> Description of the task
Emit only the lines from the line containing "Site suggestions (87, 1212)" through the last line of the entries, unchanged.

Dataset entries
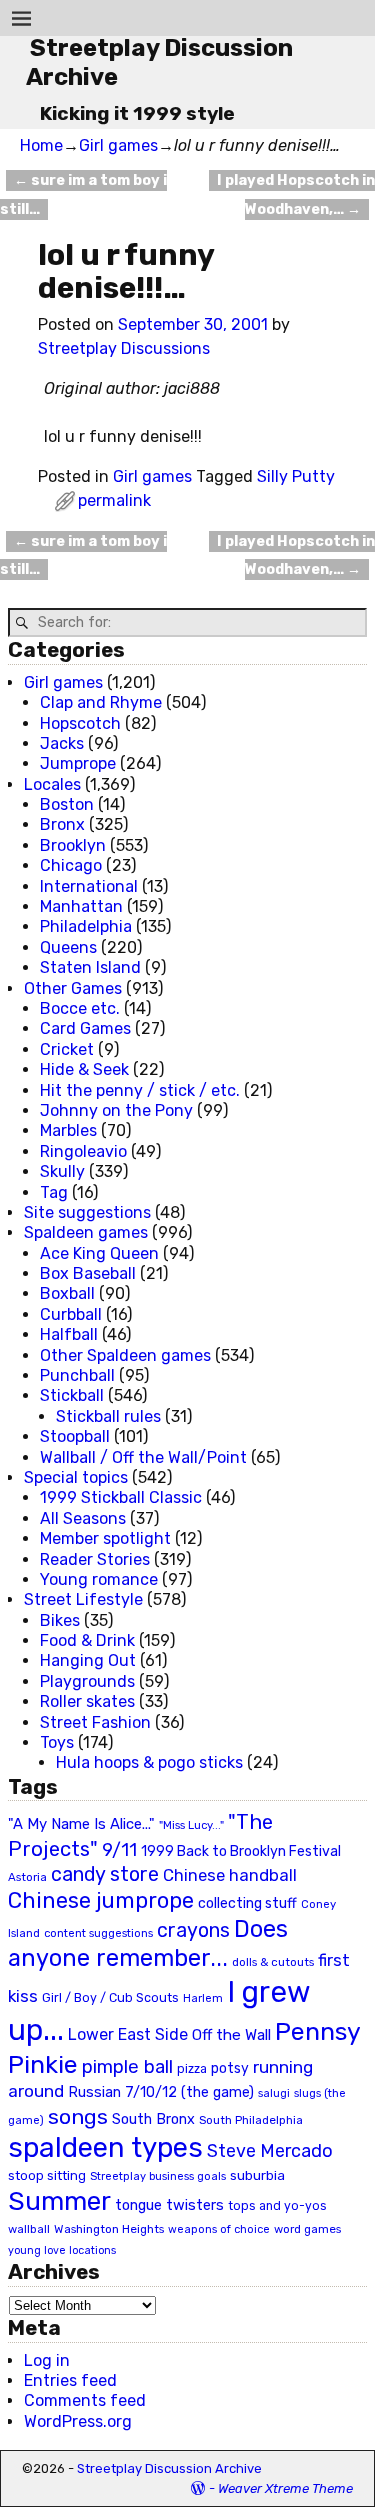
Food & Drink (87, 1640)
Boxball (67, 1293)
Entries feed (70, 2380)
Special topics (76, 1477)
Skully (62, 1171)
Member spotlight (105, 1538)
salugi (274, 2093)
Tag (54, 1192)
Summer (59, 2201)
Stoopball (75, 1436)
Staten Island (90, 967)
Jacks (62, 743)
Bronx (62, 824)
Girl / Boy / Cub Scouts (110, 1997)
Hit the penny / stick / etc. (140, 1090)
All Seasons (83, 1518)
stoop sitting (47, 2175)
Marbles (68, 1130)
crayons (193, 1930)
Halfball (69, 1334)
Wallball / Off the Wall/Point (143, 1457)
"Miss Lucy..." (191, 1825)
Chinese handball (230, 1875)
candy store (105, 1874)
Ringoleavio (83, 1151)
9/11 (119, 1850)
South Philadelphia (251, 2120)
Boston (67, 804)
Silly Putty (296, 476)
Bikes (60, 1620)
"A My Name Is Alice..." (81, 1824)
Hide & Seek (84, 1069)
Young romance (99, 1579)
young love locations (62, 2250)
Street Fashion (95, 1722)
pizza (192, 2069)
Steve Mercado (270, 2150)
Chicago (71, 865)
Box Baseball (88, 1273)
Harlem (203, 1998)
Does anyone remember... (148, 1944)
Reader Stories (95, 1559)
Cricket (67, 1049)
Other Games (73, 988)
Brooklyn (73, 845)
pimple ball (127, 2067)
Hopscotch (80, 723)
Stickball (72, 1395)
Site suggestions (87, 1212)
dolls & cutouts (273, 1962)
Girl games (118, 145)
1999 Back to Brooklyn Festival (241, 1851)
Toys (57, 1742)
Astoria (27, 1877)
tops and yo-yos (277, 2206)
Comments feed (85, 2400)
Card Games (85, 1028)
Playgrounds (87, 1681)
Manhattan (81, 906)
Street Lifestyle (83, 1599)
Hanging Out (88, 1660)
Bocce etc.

> Exercise output
Site suggestions (87, 1212)
dolls & cutouts (273, 1962)
Girl games (118, 145)
1999 Back to Brooklyn Festival (241, 1851)
Toys (57, 1742)
Astoria (27, 1877)
tops and yo-yos (277, 2206)
Comments feed (85, 2400)
Card Games (85, 1028)
Playgrounds (87, 1681)
Manhattan (81, 906)
Street Lifestyle (83, 1599)
Hanging Out (88, 1660)
Bocce etc.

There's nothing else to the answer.